■ Data for the task:
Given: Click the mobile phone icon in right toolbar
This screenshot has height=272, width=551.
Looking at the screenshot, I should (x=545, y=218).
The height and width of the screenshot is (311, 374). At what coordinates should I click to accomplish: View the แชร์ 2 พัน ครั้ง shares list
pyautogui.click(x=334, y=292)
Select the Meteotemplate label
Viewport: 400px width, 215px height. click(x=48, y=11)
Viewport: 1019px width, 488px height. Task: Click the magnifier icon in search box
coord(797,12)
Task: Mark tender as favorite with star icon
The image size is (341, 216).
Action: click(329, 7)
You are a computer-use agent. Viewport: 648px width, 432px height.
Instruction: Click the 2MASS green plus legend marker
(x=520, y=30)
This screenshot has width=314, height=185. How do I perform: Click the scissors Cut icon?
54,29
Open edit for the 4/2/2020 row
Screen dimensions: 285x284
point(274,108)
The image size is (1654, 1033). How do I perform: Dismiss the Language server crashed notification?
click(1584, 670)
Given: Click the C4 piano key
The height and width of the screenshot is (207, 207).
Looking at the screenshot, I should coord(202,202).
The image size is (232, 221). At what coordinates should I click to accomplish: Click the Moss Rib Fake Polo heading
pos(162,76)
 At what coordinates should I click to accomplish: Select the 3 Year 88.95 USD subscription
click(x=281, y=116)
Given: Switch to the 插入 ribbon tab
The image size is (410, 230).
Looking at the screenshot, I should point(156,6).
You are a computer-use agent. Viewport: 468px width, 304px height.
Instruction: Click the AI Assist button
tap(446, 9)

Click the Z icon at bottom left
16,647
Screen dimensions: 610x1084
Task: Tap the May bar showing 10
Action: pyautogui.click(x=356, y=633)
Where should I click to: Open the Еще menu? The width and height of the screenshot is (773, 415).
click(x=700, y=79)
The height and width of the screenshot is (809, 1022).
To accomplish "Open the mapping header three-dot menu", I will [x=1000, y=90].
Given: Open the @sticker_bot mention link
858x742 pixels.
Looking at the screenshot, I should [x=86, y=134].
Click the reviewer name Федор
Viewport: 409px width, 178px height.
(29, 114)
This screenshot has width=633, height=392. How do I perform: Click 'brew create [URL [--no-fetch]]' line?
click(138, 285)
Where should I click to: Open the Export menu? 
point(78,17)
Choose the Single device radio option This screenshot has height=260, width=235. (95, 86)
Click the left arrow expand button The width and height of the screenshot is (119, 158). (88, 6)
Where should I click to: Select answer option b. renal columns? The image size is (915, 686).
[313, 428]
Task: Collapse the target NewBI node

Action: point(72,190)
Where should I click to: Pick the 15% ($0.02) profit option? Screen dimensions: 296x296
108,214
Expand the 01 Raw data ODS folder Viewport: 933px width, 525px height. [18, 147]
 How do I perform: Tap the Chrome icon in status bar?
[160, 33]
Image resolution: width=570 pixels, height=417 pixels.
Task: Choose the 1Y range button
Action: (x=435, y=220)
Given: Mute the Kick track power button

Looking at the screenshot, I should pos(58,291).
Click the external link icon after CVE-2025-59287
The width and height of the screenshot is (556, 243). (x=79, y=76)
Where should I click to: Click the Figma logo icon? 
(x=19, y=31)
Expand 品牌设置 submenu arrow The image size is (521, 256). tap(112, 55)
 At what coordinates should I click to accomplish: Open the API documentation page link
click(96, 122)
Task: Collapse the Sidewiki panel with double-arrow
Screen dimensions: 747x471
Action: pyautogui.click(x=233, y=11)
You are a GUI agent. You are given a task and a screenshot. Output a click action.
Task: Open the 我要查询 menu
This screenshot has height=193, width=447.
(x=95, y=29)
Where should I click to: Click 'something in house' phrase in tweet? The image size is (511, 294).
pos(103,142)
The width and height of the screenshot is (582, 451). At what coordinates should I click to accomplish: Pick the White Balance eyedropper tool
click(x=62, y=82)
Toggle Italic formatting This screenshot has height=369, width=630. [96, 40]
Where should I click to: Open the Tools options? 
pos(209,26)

■ Work task: Start to finish, output the whole listing exactly.

■ Problem solution:
Given: Click the mobile phone icon in right toolbar
This screenshot has height=272, width=551.
Looking at the screenshot, I should (x=545, y=218).
The height and width of the screenshot is (311, 374). At what coordinates should I click to accomplish: View the แชร์ 2 พัน ครั้ง shares list
pyautogui.click(x=334, y=292)
Select the Meteotemplate label
Viewport: 400px width, 215px height. click(x=48, y=11)
Viewport: 1019px width, 488px height. Task: Click the magnifier icon in search box
coord(797,12)
Task: Mark tender as favorite with star icon
The image size is (341, 216).
Action: click(329, 7)
You are a computer-use agent. Viewport: 648px width, 432px height.
Instruction: Click the 2MASS green plus legend marker
(x=520, y=30)
This screenshot has width=314, height=185. How do I perform: Click the scissors Cut icon?
54,29
Open edit for the 4/2/2020 row
Screen dimensions: 285x284
point(274,108)
The image size is (1654, 1033). How do I perform: Dismiss the Language server crashed notification?
click(1584, 670)
Given: Click the C4 piano key
The height and width of the screenshot is (207, 207).
Looking at the screenshot, I should coord(202,202).
The image size is (232, 221). At what coordinates should I click to accomplish: Click the Moss Rib Fake Polo heading
pos(162,76)
 At what coordinates should I click to accomplish: Select the 3 Year 88.95 USD subscription
click(x=281, y=116)
Given: Switch to the 插入 ribbon tab
The image size is (410, 230).
Looking at the screenshot, I should point(156,6).
You are a computer-use agent. Viewport: 468px width, 304px height.
Instruction: Click the AI Assist button
tap(446, 9)

Click the Z icon at bottom left
16,647
Screen dimensions: 610x1084
Task: Tap the May bar showing 10
Action: pyautogui.click(x=356, y=633)
Where should I click to: Open the Еще menu? The width and height of the screenshot is (773, 415).
click(x=700, y=79)
The height and width of the screenshot is (809, 1022).
To accomplish "Open the mapping header three-dot menu", I will [x=1000, y=90].
Given: Open the @sticker_bot mention link
858x742 pixels.
Looking at the screenshot, I should [x=86, y=134].
Click the reviewer name Федор
Viewport: 409px width, 178px height.
(29, 114)
This screenshot has width=633, height=392. How do I perform: Click 'brew create [URL [--no-fetch]]' line?
click(138, 285)
Where should I click to: Open the Export menu? 
point(78,17)
Choose the Single device radio option This screenshot has height=260, width=235. (95, 86)
Click the left arrow expand button The width and height of the screenshot is (119, 158). (88, 6)
Where should I click to: Select answer option b. renal columns? The image size is (915, 686).
[313, 428]
Task: Collapse the target NewBI node

Action: point(72,190)
Where should I click to: Pick the 15% ($0.02) profit option? Screen dimensions: 296x296
108,214
Expand the 01 Raw data ODS folder Viewport: 933px width, 525px height. [18, 147]
 How do I perform: Tap the Chrome icon in status bar?
[160, 33]
Image resolution: width=570 pixels, height=417 pixels.
Task: Choose the 1Y range button
Action: (x=435, y=220)
Given: Mute the Kick track power button

Looking at the screenshot, I should pos(58,291).
Click the external link icon after CVE-2025-59287
The width and height of the screenshot is (556, 243). (x=79, y=76)
Where should I click to: Click the Figma logo icon? 
(x=19, y=31)
Expand 品牌设置 submenu arrow The image size is (521, 256). tap(112, 55)
 At what coordinates should I click to accomplish: Open the API documentation page link
click(96, 122)
Task: Collapse the Sidewiki panel with double-arrow
Screen dimensions: 747x471
Action: pyautogui.click(x=233, y=11)
You are a GUI agent. You are given a task and a screenshot. Output a click action.
Task: Open the 我要查询 menu
This screenshot has height=193, width=447.
(x=95, y=29)
Where should I click to: Click 'something in house' phrase in tweet? The image size is (511, 294).
pos(103,142)
The width and height of the screenshot is (582, 451). At what coordinates should I click to accomplish: Pick the White Balance eyedropper tool
click(x=62, y=82)
Toggle Italic formatting This screenshot has height=369, width=630. [96, 40]
Where should I click to: Open the Tools options? 
pos(209,26)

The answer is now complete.